Your answer must be an exact copy of the data below, minus any pictures.

(Screenshot grounding data)
== Segment start ==

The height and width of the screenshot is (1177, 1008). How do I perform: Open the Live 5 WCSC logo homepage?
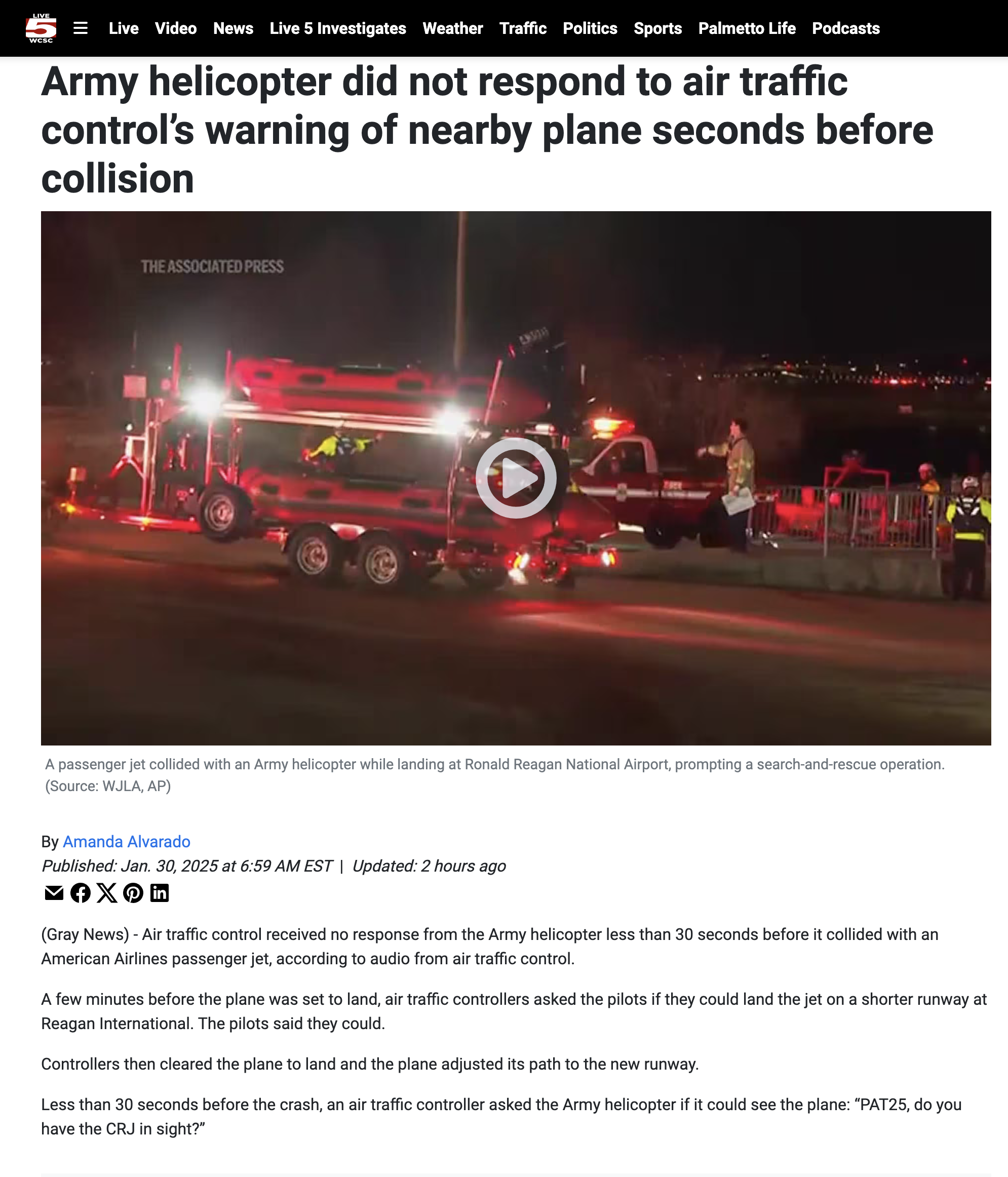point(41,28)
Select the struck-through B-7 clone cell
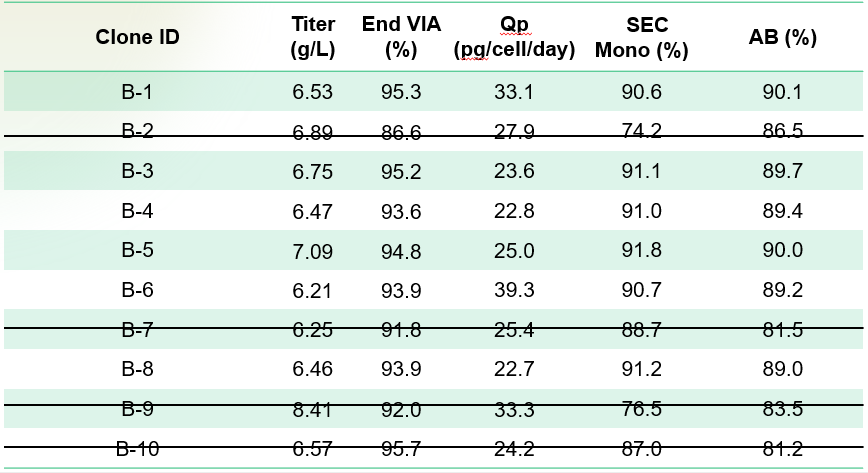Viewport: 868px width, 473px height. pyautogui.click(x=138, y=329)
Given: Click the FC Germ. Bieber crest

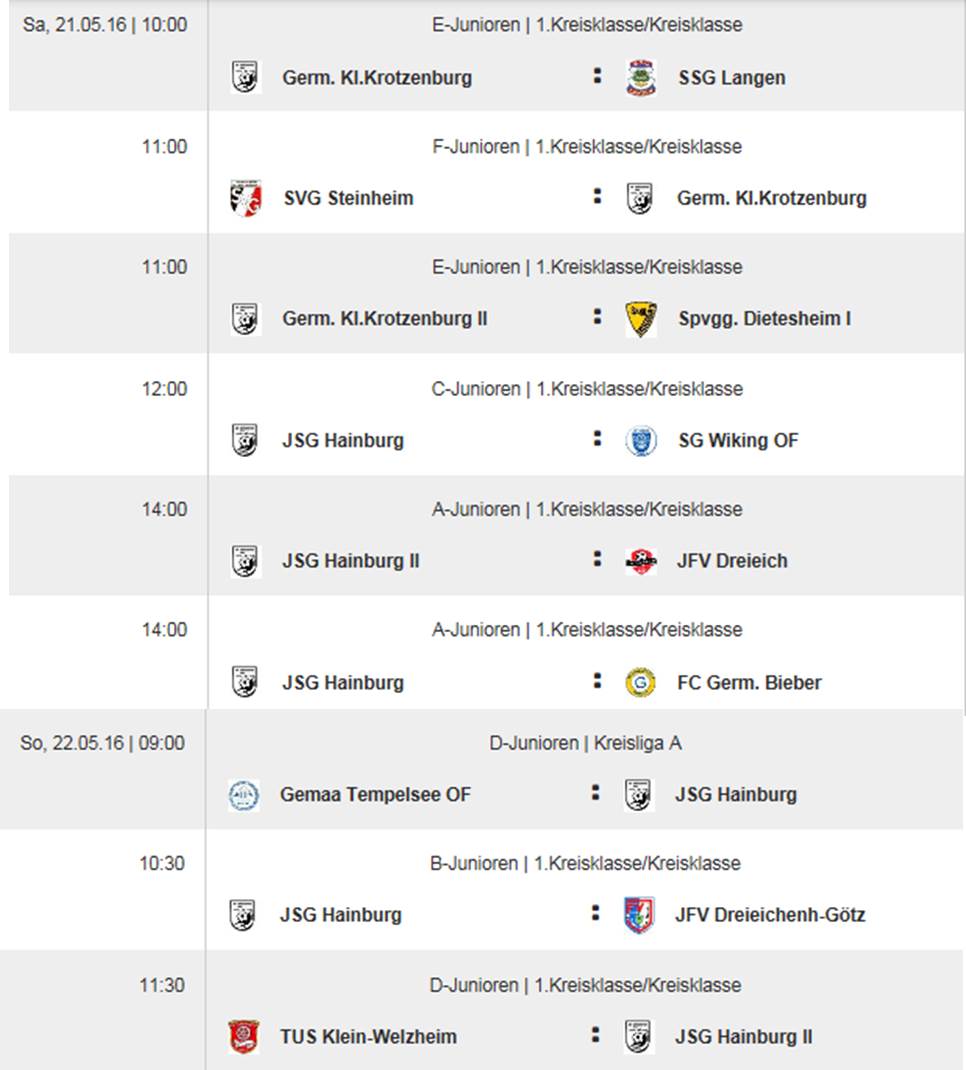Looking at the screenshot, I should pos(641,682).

== Segment end ==

-- TASK RESULT --
The height and width of the screenshot is (1177, 1008). How do I perform: Open the Live 5 WCSC logo homepage?
point(41,28)
Select the struck-through B-7 clone cell
Viewport: 868px width, 473px height. pyautogui.click(x=138, y=329)
Given: Click the FC Germ. Bieber crest

Looking at the screenshot, I should pos(641,682).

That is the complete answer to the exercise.